#### [WHAT NEEDS TO BE DONE]
Count the lines in the records below that contain the word "icon". Reply with the number only.

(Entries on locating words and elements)
################
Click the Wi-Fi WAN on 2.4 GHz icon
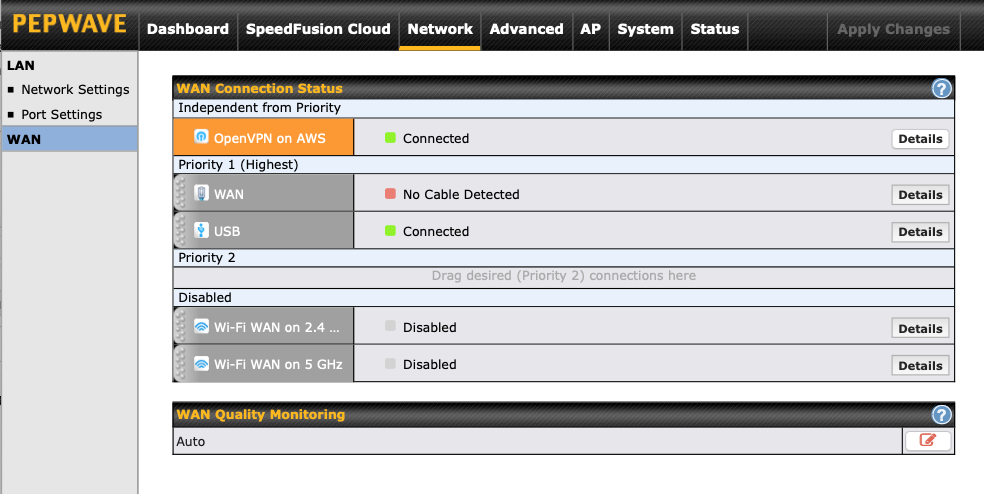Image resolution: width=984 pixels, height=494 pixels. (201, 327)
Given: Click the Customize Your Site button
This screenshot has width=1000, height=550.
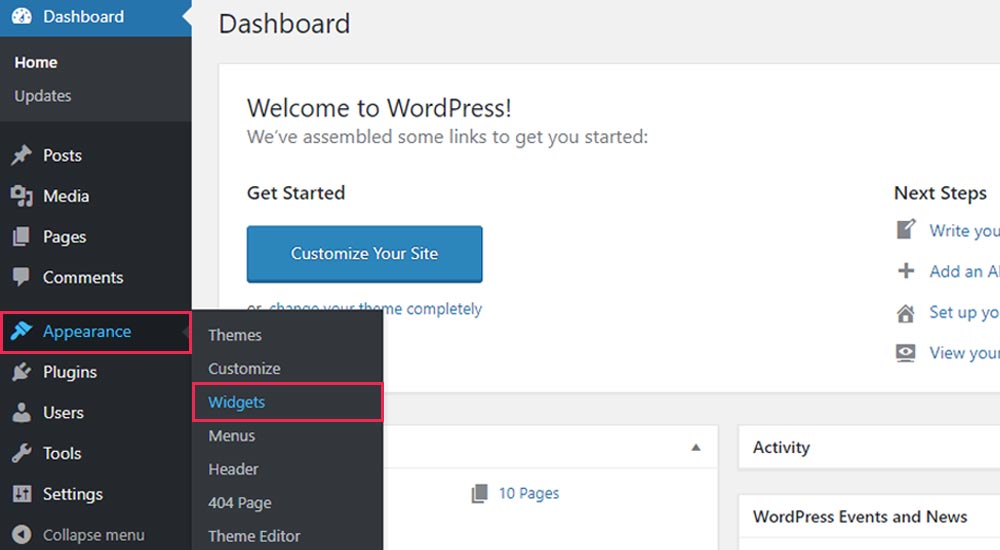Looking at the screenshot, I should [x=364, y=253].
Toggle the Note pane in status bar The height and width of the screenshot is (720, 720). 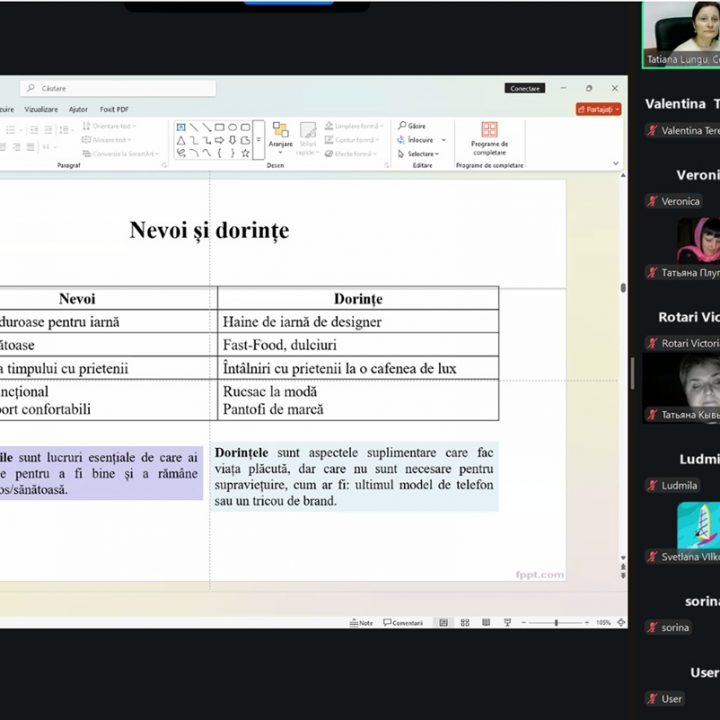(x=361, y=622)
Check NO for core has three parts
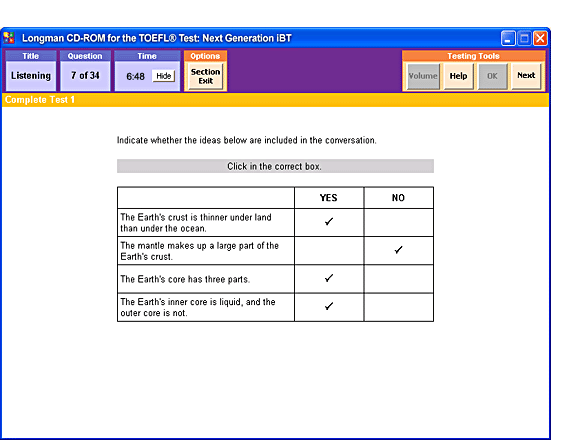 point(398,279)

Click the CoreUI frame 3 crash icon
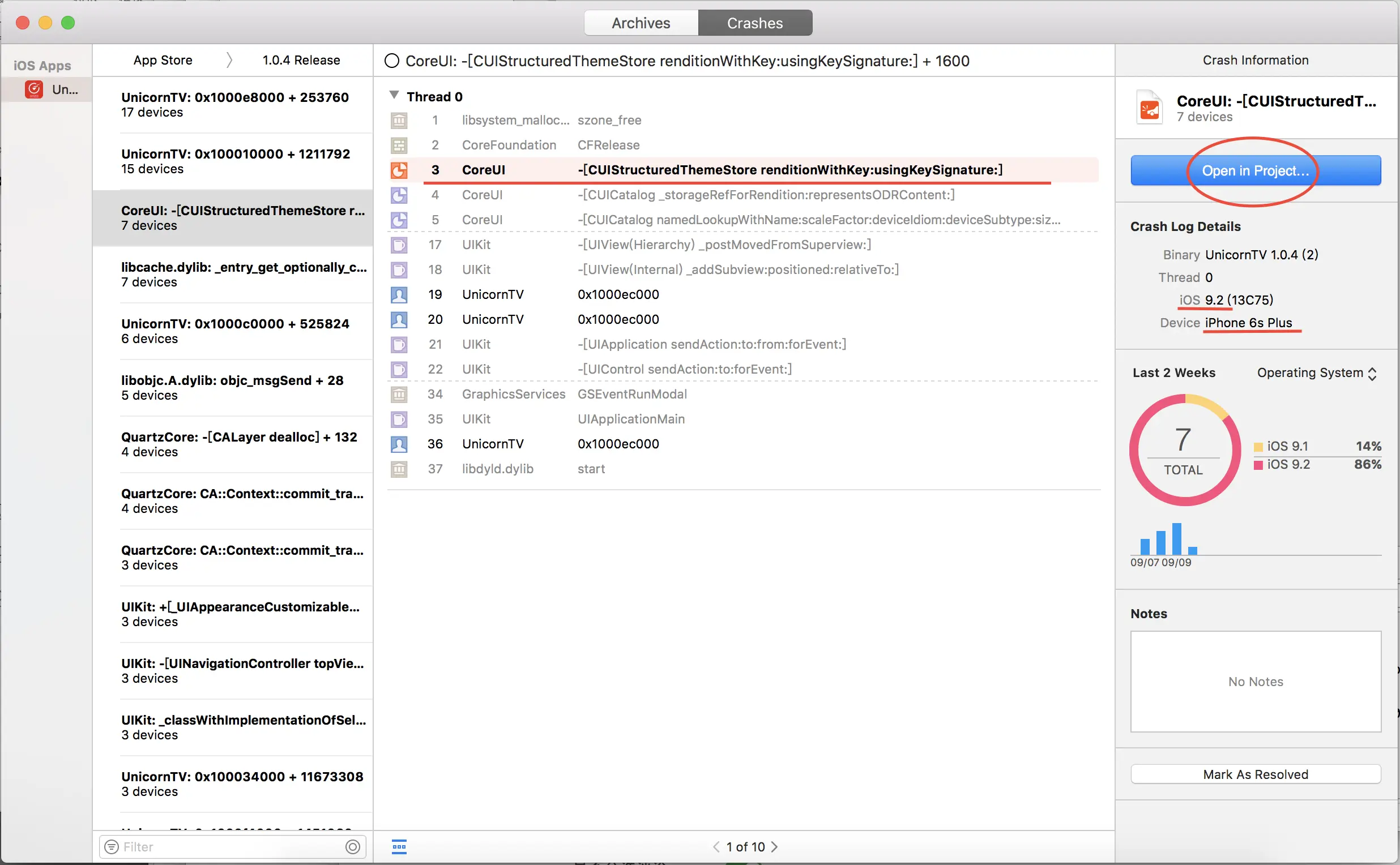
################
#### [OUTPUT]
2